(Stored data)
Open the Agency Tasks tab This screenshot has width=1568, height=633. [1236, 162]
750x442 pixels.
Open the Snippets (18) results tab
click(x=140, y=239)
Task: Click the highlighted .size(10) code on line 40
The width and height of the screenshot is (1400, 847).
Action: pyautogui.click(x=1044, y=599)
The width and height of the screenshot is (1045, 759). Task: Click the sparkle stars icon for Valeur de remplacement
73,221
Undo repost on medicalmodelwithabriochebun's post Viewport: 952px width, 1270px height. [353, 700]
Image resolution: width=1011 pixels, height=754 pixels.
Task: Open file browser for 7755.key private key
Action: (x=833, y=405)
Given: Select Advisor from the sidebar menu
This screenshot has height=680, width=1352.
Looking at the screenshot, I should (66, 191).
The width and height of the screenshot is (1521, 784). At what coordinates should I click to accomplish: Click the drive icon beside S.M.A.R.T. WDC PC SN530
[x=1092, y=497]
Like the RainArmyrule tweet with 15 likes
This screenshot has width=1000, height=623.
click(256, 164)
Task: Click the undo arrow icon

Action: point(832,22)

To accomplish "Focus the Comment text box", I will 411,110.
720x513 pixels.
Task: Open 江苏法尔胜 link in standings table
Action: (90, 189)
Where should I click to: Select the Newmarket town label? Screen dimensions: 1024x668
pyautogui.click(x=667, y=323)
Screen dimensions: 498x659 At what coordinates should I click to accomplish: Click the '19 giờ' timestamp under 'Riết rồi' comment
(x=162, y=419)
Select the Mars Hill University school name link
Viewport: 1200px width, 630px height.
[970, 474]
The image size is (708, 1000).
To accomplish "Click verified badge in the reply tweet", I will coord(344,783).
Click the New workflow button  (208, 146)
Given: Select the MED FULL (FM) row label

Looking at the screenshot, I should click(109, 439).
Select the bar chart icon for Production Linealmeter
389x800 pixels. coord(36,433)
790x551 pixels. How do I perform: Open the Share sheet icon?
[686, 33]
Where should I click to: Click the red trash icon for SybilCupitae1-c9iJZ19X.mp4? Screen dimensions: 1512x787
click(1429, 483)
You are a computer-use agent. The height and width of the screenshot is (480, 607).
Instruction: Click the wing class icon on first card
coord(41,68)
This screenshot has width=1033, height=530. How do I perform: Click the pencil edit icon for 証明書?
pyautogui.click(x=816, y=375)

▸ THE PROBLEM
Copy out every line in the entries above that holds "size".

▸ RESPONSE
Task: Click the highlighted .size(10) code on line 40
The image size is (708, 1000).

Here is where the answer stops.